2. The high-modulus HMPP wound structure wall tube according to claim 1, characterized in that: Multiple sets of reinforcing ribs (4) are fixedly inserted between the spiral winding rings (2).
3. The high-modulus HMPP wound structure wall tube according to claim 1, characterized in that: The sealing gasket (33) and the first mating sleeve (31) are fixedly connected, and the positioning rod (32) and the first mating sleeve (31) are fixedly connected.
4. The high-modulus HMPP wound structure wall tube according to claim 1, characterized in that: The positioning rod (32) is movably inserted into the inner wall of the positioning groove (35), and the mounting sleeve (36) is movably sleeved on the outer wall of the first docking sleeve (31) and the second docking sleeve (34). The outer walls of the first docking sleeve (31) and the second docking sleeve (34) are provided with threaded holes that cooperate with the bolt (37).

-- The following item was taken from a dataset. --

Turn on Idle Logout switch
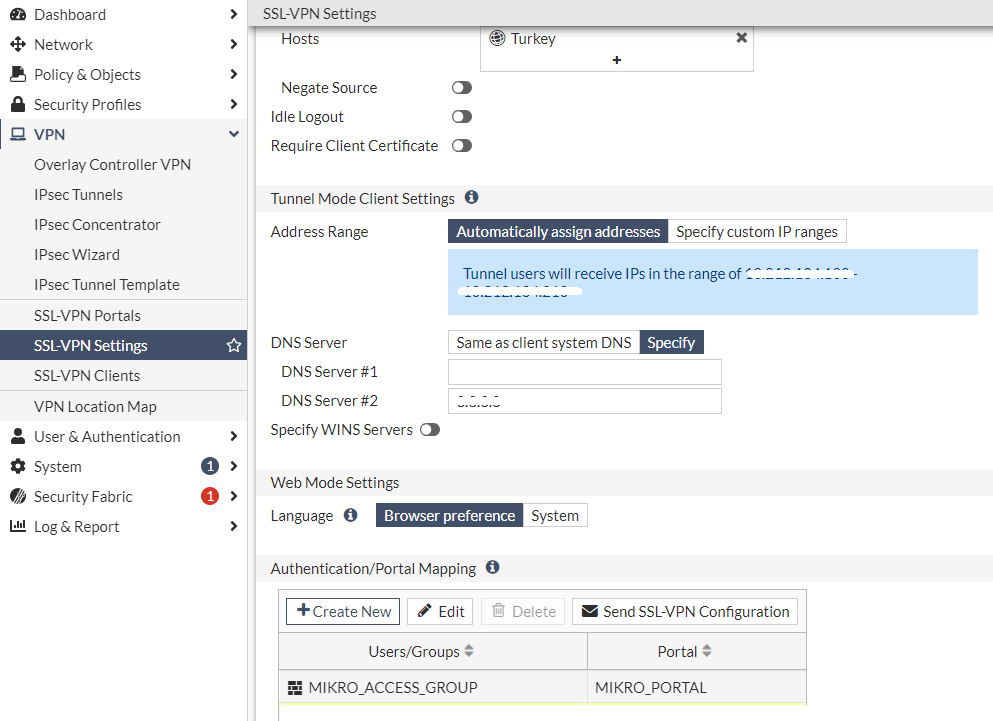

5. The high-modulus HMPP wound structure wall tube according to claim 1, characterized in that: The inner tube (9) is made of high-modulus polypropylene, and the metal reinforcement layer (7) is made of aluminum.
6. The high-modulus HMPP wound structure wall tube according to claim 1, characterized in that: The supporting layer (5) is a metal mesh woven from iron wire, and the inner lining layer (6) is made of polyvinyl chloride.
7. The high-modulus HMPP wound structure wall tube according to claim 1, characterized in that: The outer wear-resistant layer (1) is made of glass fiber reinforced plastic.